There was kickboxing, there was hula-hooping, and there was Nathan Carter, but it was the Sydney Rose’s comments on the Eighth Amendment that had everybody talking on the final day of the Rose of Tralee Festival.
Mary Kennedy, chairwoman of the judging panel, said it was not the place to make the comment, whereas 2014 Rose of Tralee Maria Walsh said the Sydney Rose “rocked it”.
On Monday night, Sydney Rose Brianna Parkins, 25, told Dáithí Ó Sé that she hoped there would be a referendum held on the Eighth Amendment, to give women a say in their own reproductive rights.
“‘When he [Dáithí] brought up women’s rights it just came to my head and came out,” she said yesterday. “It seemed natural to talk about, as a women’s rights campaigner.
“It’s a big issue affecting Irish women and I hate seeing Irish women having to travel to England on one of the worst days of their lives.
“I think it’s really unfair.
“I was really surprised by the reaction. I thought there would be dead silence in the Dome, but there [was applause].”
However, Ms Kennedy said the stage was not the right place to bring up such a conversation.

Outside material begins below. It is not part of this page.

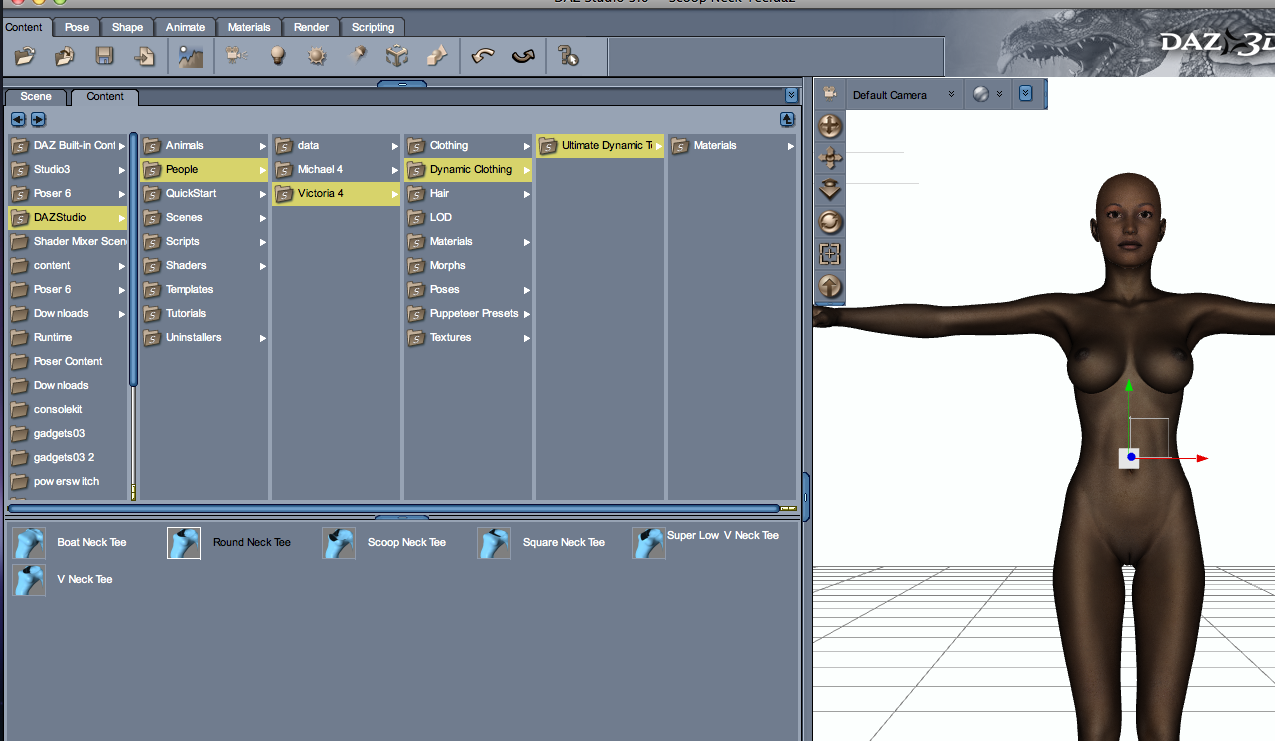Viewport: 1275px width, 741px height.
Task: Click the What's This help icon
Action: [569, 57]
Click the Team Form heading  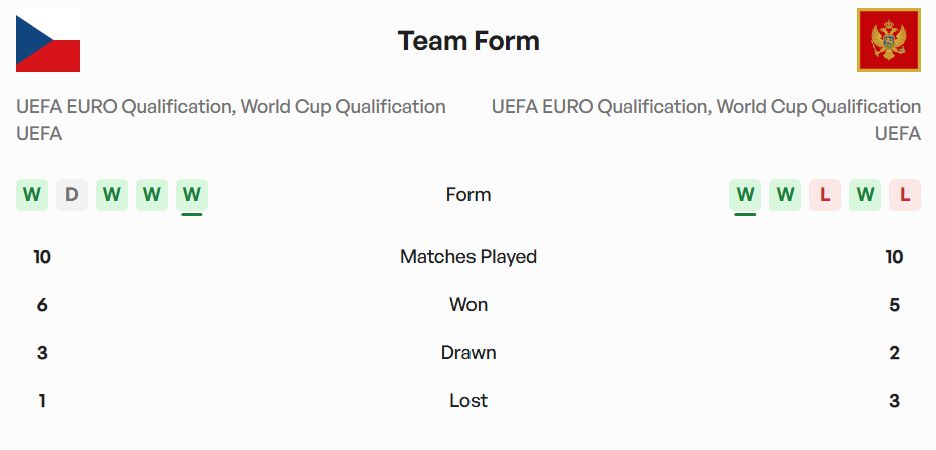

“I don’t think the Rose of Tralee is a necessarily political platform, although for those two reasons [the Sydney Rose’s comment and the Justice4Fathers stage protest] last night [Monday] it did become political,” Ms Kennedy told the Irish Examiner.
“The Sydney Rose is very deeply committed to women’s rights and women’s concerns. She’s done some wonderful, wonderful work in Australia. This was a point that she wanted to make but I don’t think it’s the place to do it.”
When asked if Ms Parkins’ comments would see her relegated, Ms Kennedy said: “Absolutely not.”
Meanwhile, 2014’s Rose, Maria Walsh, the first openly gay Rose, said that Ms Parkins “rocked it”.
“I think it was a reflection on modern time,” she said. “I think she added her point of view and she made it strong. It was a question that led into it.
“She is a journalist in ABC and I think she rocked it, I think she offered an opinion that us women are talking about and it’s going to happen and she just made sure it was live on air.
“It took me two years to come up with a joke for Dáithí and she kicked in a political question, she did all that in under three minutes, that took me two years.”
In terms of entertainment last night, the Longford Rose, Caroline Doyle, 25, gave Dáithí a kickboxing tutorial, complete with gloves and pads.
“I did kickboxing for a year in Athlone, so I had it on my application form and then RTÉ asked me would I do it on stage,” said Caroline.
And Ohio Rose Kathleen O’Donnell, 22, chose hoop dancing, which she took up after retiring as a ballerina due to an ankle injury.